Effect of symmetry of branching on leaf-like flow channel
Date of Issue2017-05-17
School of Mechanical and Aerospace Engineering
Microchannel heat sinks are effective for heat dissipation, however, it comes with high fabrication cost. For this experiment, the microchannel effect is created by superimposing macro geometries, which can be manufactured using readily available machining methods at a much lower cost. While the heat enhancement is superior in the microchannel, the pressure drop is undesirable. In an attempt to reduce the change in pressure, leaf venation designs inspired by naturally existing flow systems are considered for the experiment. This study aims to examine the effect of symmetry of branching in a leaf-like network on pressure drop and heat transfer performance.

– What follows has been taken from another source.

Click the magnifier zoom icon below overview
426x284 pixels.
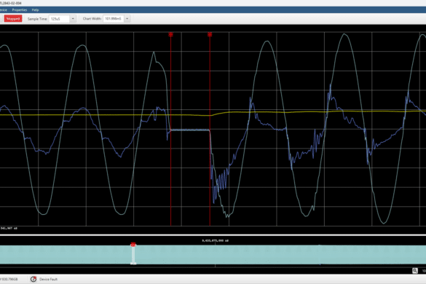coord(415,271)
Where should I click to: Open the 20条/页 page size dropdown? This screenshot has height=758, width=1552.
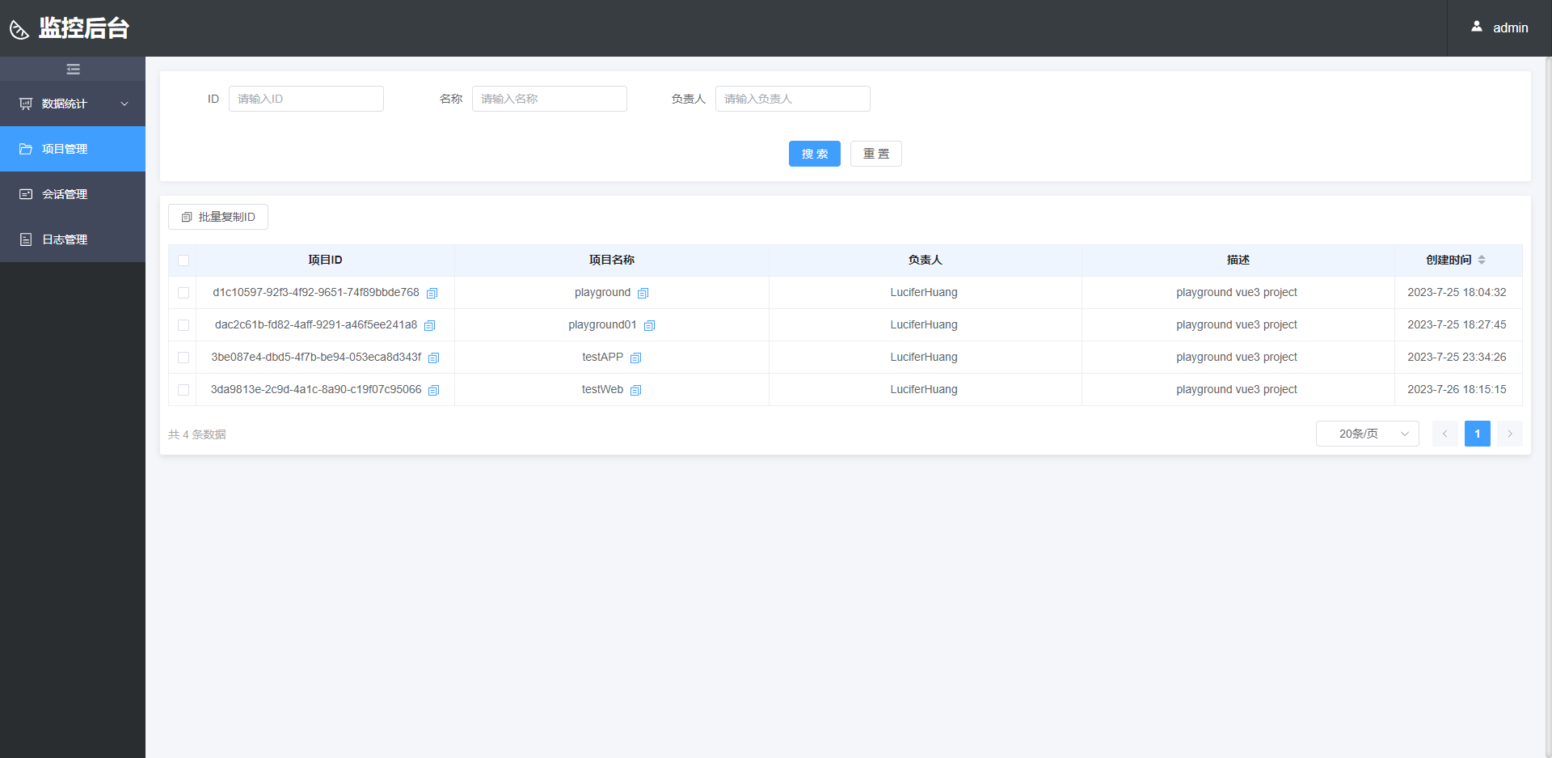click(1367, 434)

Experiments are carried out for single-phase steady state forced convection heat transfer with distilled water as the working liquid for Renyolds number of 1400 to 4600. Results suggest that local effects caused by surface profiles are insignificant to the heat transfer performance of the inserts. Maximum percentage difference in terms of Nu for the same Re is 12.2% across all the enhanced microchannels while the experimental uncertainty is 12.8%. It is also revealed that at the same pumping power, although all inserts with leaf-like flow channels are able to remove more heat than the plain one, different surface profiles of the inserts feature different hydrodynamic performance. Enhanced microchannel profiles with smaller branching angles produce a 15.91% higher pressure drop while symmetric Leaf designs incur lower pressure drop of 32.73% as compared to asymmetric designs. At maximum Reynolds number of 4000, Leaf65 has a pressure drop value of 2.58 bars as compared to the ALeaf65 insert with a value of 2.98 bar.